For my two retail environments, I visited Coles Campbellfield and Hazel Avenue Milkbar, regarding Zooper Doopers.

Coles offers a variety of the product (frozen, non-frozen) in two different locations instore for people doing their weekly shopping to buy in bulk packs. Products are placed on shelves in their bags or boxes.

The frozen range was in prime real estate and took up a third of the frozen aisle, situated closest to checkouts. The prices here were higher and the boxes more colourful. The water ice section was positioned from eye to floor level with the most attractive, premium packages at eye level.

The non-frozen range was hidden in the middle of an aisle of desserts, near ice cream cones and toppings. It didn’t have its own section sign. Products were located from top to floor level and my product (plastic bagged water ice confectionery) was located waist to floor level, taking up four shelves. Products here had less attractive packaging and cost less per serve. This indicates to me that my product is a bulk product that is popular, but not pushed by Coles because it offers less of a product margin than the frozen items.

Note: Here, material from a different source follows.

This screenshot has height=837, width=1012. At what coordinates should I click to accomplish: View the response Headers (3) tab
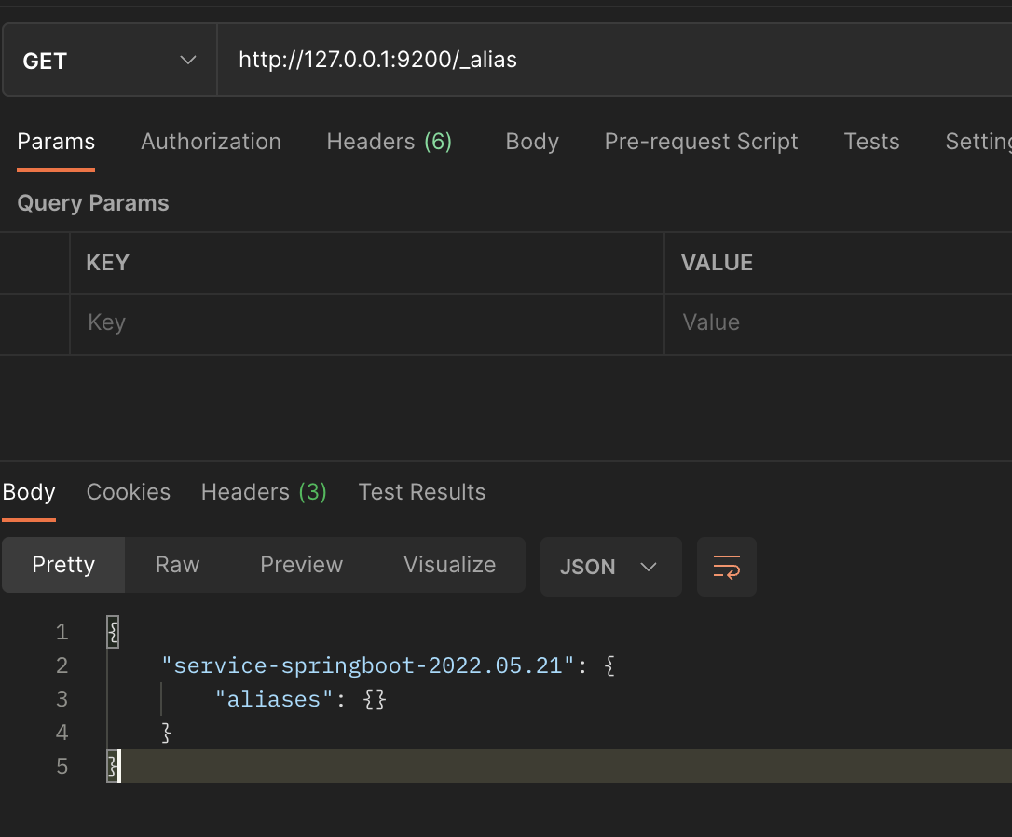point(264,492)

The HA Milkbar offers a small selection of frozen water ices for people wanting to buy them individually. These were located in the middle of the ice cream freezers, the side closest to the door. There was a good assortment of ice creams available, but water ices were in a small section on their own with cheaper prices. This indicates to me that the product is popular (occupying prime real estate) but offers less of a product margin than the premium brands, which have a lot of advertising and a larger range.


In redesigning the packaging, I would take into consideration that having a beautiful package is only a small part of the exercise for this product. The aim would be to offer the same concept of having individual portions, while improving the packaging and keeping production costs (and therefore product price) affordable.